This work exploits the tolerance of Deep Neural Networks (DNNs) to reduced precision numerical representations and specifically, their recently demonstrated ability to tolerate representations of different precision per layer while maintaining accuracy. This flexibility enables improvements over conventional DNN implementations that use a single, uniform representation.

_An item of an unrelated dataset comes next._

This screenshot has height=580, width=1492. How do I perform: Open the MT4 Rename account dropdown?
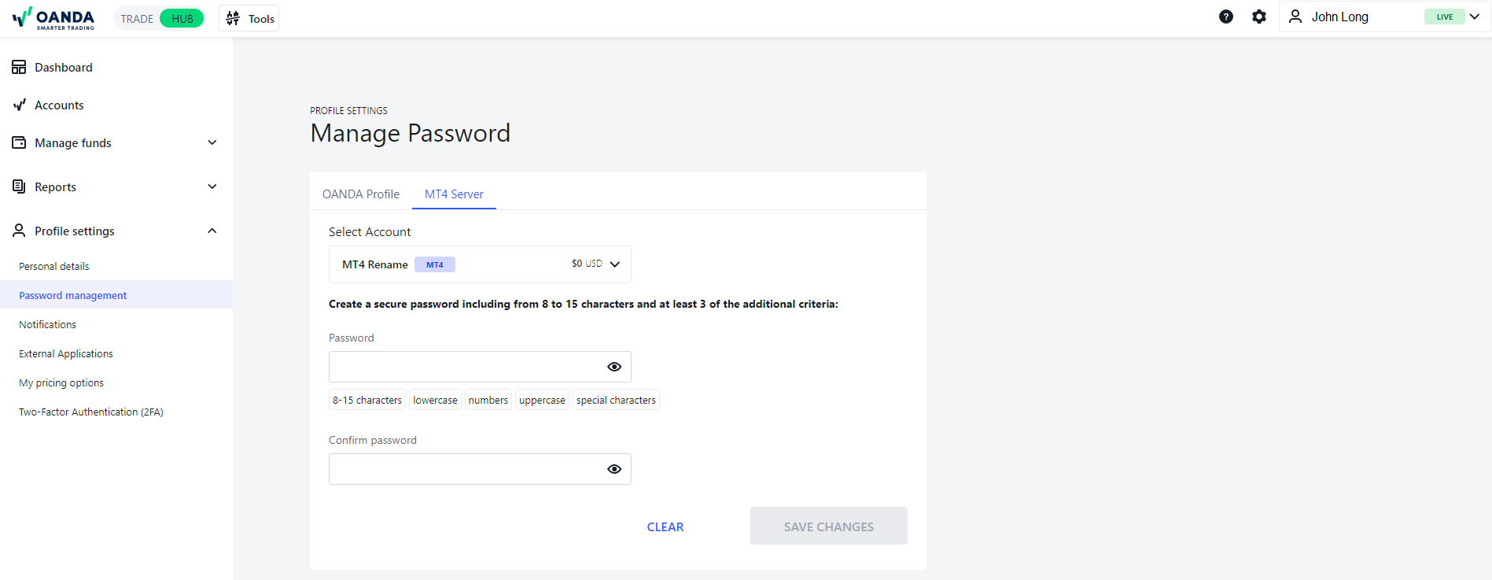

This work proposes Proteus, which reduces the data traffic and storage footprint needed by DNNs, resulting in reduced energy and improved area efficiency for DNN implementations. Proteus uses a different representation per layer for both the data (neurons) and the weights (synapses) processed by DNNs. Proteus is a layered extension over existing DNN implementations that converts between the numerical representation used by the DNN execution engines and the shorter, layer-specific fixed-point representation used when reading and writing data values to memory be it on-chip buffers or off-chip memory. Proteus uses a novel memory layout for DNN data, enabling a simple, low-cost and low-energy conversion unit. We evaluate Proteus as an extension to a state-of-the-art accelerator [7] which uses a uniform 16-bit fixed-point representation. On five popular DNNs Proteus reduces data traffic among layers by 43% on average while maintaining accuracy within 1% even when compared to a single precision floating-point implementation. As a result, Proteus improves energy by 15% with no performance loss. Proteus also reduces the data footprint by at least 38% and hence the amount of on-chip buffering needed resulting in an implementation that requires 20% less area overall. This area savings can be used to improve cost by building smaller chips, to process larger DNNs for the same on-chip area, or to incorporate an additional three execution engines increasing peak performance bandwidth by 18%.

查看原文本刊更多论文

Proteus:利用深度神经网络的数值精度可变性

这项工作利用深度神经网络(dnn)的容忍度来降低精度的数值表示，特别是，它们最近证明了在保持精度的同时容忍每层不同精度的表示的能力。这种灵活性可以改进使用单一统一表示的传统DNN实现。这项工作提出了Proteus，它减少了DNN所需的数据流量和存储空间，从而降低了DNN实现的能量和提高了区域效率。Proteus对dnn处理的数据(神经元)和权重(突触)每层使用不同的表示。Proteus是对现有DNN实现的分层扩展，它在DNN执行引擎使用的数值表示和在向内存(片上缓冲区或片外内存)读写数据值时使用的更短的、特定于层的定点表示之间进行转换。Proteus采用新颖的DNN数据存储布局，实现简单、低成本和低能量的转换单元。我们评估Proteus作为最先进的加速器[7]的扩展，[7]使用统一的16位定点表示。在五种流行的dnn上，Proteus平均减少了43%的层间数据流量，即使与单精度浮点实现相比，准确率也保持在1%以内。结果，Proteus在没有性能损失的情况下提高了15%的能量。Proteus还减少了至少38%的数据占用，因此所需的片上缓冲量使实现所需的总体面积减少了20%。节省的面积可用于通过构建更小的芯片来提高成本，在相同的片上区域处理更大的dnn，或者合并额外的三个执行引擎，将峰值性能带宽提高18%。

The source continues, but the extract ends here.